Muitos clientes já ligaram para o Banco Ford na tentativa de trocar contratos em dólares por reais. Isso é impossível, afirma o gerente nacional de operações de campo do Banco Ford, Sérgio Silvestre Freitas. Segundo ele, não há como alterar uma captação feita em moeda estrangeira. Mas ele afirmou que este banco e os demais deverão estudar meios de compensar o prejuízo dos clientes.

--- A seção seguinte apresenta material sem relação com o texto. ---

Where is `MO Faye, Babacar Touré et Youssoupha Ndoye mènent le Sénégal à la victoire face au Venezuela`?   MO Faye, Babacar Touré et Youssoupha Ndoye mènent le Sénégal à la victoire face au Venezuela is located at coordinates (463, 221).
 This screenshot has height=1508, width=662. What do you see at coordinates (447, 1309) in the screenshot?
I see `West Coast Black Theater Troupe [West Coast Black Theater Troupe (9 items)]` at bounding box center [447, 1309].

Os demais bancos de montadoras não quiseram se pronunciar. Mas é fácil perceber a dimensão do endividamento com carros, levando em conta que a carteira de todos os bancos de montadoras soma perto de 1 milhão de contas. A Ford, com 250 mil, tem 40 mil endividados com a moeda estrangeira.
A tendência, a partir da desvalorização cambial, segundo Silvestre, é o desaparecimento dos contratos de longo prazo. Os planos de 36 e até de 24 meses deverão desaparecer devido à indisponibilidade de dinheiro no mercado. Para ele, os planos de 18 meses deverão ser os mais adequados à nova realidade.
Isso significa que o mercado de financiamento de carros e consequentemente, as vendas do setor, tendem a encolher mais. As vendas financiadas vinham representando entre 40% e 50% do total. Para Silvestre, os consórcios, com participação em torno de 10%, devem começar a atrair mais consumidores. O Banco Ford aumentou as taxas de juros e o percentual de entrada exigida.
Para planos de seis, 12, 18 e 24 meses, a taxa de juros subiu de 3,19% para 3,80%. A entrada mínima passa de 20% para 30% do valor. Para planos de 36 meses, os juros subiram de 3,25% para 3,90% e, nesse caso, o cliente é obrigado a dar 50% de entrada.